- Texte extrait:
━━━━━━━━━━━━━━━━━━━━
9. Dès lors, si les actes produits attestent des identités des enfants Alpha Ousmane A...et Adama Sira A...et de leur lien de filiation avec Mme B...A..., au vu des incohérences figurant sur les deux jugements d'adoption produits, le lien de filiation entre Mme D...A...et Mme B...A...n'est pas établi.
10. En second lieu, Mme A...se prévaut de l'existence d'une possession d'état. Toutefois, de nombreux éléments produits mentionnent " les enfants ", sans préciser s'il s'agit de Saliou Dian. En outre, si la requérante a produit une lettre de cette dernière adressée à sa mère, il n'est pas établi qu'elle aurait été envoyée à Mme B...A..., en l'absence de cachet postal et de mention de l'adresse du destinataire. Les éléments produits ne suffisent pas à établir l'existence d'une possession d'état de mère de Mme B...A...à l'égard de Mme D...A....
11. Par conséquent, il ressort des pièces du dossier que la commission a commis une erreur d'appréciation uniquement en estimant que le lien de filiation allégué entre Alpha Ousmane A...et Adama Sira A...et B...A...n'était pas établi.
12. Il résulte de l'ensemble de ce qui précède que Mme B...A...et Mme D...A...sont seulement fondées à soutenir que c'est à tort que, par le jugement attaqué, le tribunal administratif de Nantes a rejeté leur demande s'agissant du refus de visa de long séjour opposé aux enfants Alpha Ousmane A...et Adama SiraA....
Sur les conclusions aux fins d'injonction sous astreinte :
13. Le présent arrêt, eu égard à ses motifs, et sous réserve d'un changement dans les circonstances de droit ou de fait, implique la délivrance aux enfants Alpha Ousmane A...et Adama SiraA..., des visas de long séjour sollicités. Il y a lieu, par suite, d'enjoindre au ministre de délivrer aux intéressés les visas sollicités dans un délai d'un mois à compter de la notification du présent arrêt, sans qu'il soit besoin d'assortir cette injonction d'une astreinte.
Sur les frais liés au litige :
14. Mme A...a obtenu le bénéfice de l'aide juridictionnelle. Par suite, son avocat, MeC..., peut se prévaloir des dispositions des articles L. 761-1 du code de justice administrative et 37 de la loi n° 91-647 du 10 juillet 1991. Il y a lieu, dans les circonstances de l'espèce, de mettre à la charge de l'Etat le versement de la somme de 1 200 euros à MeC..., dans les conditions fixées à l'article 37 de la loi du 10 juillet 1991 et à l'article 108 du décret du 19 décembre 1991.
━━━━━━━━━━━━━━━━━━━━
- Données fournies:
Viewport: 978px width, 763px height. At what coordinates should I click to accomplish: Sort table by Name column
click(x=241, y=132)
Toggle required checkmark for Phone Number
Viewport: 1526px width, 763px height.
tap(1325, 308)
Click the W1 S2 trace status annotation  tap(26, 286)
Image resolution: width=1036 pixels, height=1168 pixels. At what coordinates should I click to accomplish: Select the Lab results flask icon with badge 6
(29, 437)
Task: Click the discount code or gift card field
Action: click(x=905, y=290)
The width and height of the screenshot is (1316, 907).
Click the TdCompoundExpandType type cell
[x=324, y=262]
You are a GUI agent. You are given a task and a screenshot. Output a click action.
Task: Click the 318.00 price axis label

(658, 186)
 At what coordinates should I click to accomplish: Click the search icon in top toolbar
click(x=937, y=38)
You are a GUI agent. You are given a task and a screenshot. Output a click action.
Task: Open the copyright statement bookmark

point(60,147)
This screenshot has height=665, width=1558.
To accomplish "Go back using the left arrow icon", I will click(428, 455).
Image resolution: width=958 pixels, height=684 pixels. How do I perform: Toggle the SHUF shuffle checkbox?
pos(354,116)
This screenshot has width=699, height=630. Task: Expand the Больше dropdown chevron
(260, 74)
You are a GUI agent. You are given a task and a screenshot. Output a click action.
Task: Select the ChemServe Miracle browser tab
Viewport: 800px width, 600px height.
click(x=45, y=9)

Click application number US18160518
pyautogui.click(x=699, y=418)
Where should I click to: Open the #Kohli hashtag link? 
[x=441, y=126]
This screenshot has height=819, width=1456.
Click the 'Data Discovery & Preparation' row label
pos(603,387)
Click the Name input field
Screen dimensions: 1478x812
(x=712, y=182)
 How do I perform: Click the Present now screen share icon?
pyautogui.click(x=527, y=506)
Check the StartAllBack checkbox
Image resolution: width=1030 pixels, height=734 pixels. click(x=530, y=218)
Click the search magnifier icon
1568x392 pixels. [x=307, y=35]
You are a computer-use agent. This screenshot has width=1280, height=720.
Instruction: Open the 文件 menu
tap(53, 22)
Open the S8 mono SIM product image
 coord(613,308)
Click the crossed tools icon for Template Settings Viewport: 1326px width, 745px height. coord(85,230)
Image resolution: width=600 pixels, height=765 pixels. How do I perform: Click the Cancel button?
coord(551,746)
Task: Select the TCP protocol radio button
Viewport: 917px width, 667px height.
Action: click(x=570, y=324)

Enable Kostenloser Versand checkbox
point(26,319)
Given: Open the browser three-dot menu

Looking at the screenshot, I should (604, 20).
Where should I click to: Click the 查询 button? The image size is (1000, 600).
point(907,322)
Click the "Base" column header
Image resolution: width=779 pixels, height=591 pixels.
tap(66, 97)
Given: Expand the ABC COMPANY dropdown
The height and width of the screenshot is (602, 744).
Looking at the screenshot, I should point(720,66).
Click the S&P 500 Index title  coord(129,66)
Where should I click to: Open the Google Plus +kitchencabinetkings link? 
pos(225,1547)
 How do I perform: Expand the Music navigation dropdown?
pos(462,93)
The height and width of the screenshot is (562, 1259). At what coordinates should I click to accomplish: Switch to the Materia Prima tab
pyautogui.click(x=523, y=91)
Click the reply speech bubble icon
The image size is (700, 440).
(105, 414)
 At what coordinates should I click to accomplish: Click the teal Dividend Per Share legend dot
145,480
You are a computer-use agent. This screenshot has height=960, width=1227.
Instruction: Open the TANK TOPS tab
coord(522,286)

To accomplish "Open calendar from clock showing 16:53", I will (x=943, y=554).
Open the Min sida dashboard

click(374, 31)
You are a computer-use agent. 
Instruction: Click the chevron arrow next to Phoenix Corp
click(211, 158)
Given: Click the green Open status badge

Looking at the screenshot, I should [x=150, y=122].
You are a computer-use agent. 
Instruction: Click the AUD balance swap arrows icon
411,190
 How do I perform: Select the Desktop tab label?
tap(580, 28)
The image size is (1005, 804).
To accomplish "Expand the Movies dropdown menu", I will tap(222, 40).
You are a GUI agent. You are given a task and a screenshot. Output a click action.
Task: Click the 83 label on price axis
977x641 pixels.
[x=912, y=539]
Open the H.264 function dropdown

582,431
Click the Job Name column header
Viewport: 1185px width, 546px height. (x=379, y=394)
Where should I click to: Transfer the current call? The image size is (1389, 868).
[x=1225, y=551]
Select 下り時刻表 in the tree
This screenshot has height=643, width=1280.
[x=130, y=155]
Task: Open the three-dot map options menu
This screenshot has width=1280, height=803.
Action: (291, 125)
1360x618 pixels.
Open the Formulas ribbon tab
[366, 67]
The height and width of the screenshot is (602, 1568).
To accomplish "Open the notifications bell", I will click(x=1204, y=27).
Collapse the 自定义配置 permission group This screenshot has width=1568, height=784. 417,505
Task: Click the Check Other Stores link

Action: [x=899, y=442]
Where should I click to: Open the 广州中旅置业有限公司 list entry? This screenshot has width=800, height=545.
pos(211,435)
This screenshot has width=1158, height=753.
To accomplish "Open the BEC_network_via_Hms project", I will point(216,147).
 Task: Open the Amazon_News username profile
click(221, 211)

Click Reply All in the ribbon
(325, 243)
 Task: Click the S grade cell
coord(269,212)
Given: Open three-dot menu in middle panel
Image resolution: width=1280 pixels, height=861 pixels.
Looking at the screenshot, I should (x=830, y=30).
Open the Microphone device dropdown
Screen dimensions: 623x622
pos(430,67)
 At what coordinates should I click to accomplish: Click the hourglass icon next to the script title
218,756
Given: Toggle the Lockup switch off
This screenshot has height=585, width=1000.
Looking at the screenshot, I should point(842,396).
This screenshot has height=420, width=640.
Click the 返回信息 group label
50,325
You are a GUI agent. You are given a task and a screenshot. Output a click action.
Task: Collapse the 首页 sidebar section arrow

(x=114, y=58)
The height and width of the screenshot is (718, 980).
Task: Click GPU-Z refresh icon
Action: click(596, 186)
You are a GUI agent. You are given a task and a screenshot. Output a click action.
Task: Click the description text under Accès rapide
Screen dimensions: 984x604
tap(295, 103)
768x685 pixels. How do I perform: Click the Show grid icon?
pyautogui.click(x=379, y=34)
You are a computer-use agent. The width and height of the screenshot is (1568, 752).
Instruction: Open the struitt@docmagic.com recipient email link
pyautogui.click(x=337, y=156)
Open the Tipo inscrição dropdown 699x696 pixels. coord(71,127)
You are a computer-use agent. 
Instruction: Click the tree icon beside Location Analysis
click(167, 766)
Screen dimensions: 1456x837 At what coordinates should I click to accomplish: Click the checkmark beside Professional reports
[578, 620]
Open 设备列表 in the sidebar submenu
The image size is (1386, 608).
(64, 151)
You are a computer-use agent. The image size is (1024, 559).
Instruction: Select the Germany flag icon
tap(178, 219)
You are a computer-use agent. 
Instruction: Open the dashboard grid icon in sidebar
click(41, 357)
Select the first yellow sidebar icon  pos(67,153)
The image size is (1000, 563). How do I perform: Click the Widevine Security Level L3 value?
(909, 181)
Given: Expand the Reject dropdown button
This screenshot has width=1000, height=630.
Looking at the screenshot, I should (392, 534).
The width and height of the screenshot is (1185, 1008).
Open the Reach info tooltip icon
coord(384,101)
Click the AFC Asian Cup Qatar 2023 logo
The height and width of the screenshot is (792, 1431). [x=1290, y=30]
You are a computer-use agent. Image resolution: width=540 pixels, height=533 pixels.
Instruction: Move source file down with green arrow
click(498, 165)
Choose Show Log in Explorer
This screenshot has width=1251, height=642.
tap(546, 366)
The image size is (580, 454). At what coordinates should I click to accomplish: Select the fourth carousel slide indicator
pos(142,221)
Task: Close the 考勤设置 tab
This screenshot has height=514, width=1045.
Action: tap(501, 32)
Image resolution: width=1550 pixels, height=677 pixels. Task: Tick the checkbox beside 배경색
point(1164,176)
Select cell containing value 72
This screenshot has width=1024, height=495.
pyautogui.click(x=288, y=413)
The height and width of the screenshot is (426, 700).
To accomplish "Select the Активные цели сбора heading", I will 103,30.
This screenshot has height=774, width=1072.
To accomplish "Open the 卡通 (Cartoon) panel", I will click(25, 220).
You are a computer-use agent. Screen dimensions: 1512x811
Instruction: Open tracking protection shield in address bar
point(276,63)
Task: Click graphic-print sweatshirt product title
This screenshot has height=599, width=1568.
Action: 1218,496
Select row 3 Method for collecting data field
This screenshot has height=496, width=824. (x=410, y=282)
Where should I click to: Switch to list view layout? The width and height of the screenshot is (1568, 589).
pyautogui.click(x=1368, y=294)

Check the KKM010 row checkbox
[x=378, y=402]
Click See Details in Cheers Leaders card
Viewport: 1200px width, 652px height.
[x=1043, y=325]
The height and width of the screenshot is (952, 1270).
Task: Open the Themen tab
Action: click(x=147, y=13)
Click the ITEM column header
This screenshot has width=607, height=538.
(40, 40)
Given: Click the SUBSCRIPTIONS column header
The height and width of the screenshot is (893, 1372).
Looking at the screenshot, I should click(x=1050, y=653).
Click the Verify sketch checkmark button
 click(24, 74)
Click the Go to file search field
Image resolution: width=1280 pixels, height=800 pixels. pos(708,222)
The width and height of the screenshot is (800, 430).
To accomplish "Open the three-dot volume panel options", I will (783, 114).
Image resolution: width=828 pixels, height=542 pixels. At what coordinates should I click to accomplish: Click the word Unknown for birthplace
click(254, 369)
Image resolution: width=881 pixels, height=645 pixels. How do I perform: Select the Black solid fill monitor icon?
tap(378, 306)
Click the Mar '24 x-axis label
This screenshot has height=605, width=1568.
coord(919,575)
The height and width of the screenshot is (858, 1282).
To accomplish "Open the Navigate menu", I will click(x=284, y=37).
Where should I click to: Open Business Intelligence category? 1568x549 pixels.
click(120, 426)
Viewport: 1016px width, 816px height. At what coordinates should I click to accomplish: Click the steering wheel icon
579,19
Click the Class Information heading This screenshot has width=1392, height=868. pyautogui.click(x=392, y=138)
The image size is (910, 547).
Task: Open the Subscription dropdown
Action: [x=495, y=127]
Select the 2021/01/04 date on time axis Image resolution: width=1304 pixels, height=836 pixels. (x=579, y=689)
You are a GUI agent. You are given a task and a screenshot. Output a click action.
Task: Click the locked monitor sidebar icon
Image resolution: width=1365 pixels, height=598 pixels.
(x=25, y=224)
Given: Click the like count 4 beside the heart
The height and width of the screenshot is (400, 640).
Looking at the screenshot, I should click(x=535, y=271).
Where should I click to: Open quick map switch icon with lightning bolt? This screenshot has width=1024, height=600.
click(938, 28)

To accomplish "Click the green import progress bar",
━━━━━━━━━━━━━━━━━━━━
- Énoncé:
Traduisez en anglais cette phrase du texte extrait : « Il y a lieu, par suite, d'enjoindre au ministre de délivrer aux intéressés les visas sollicités dans un délai d'un mois à compter de la notification du présent arrêt, sans qu'il soit besoin d'assortir cette injonction d'une astreinte. »

- Corrigé:
Accordingly, it is appropriate to order the minister to issue the requested visas to the persons concerned within one month of the notification of this judgment, without it being necessary to attach a periodic penalty payment to this injunction.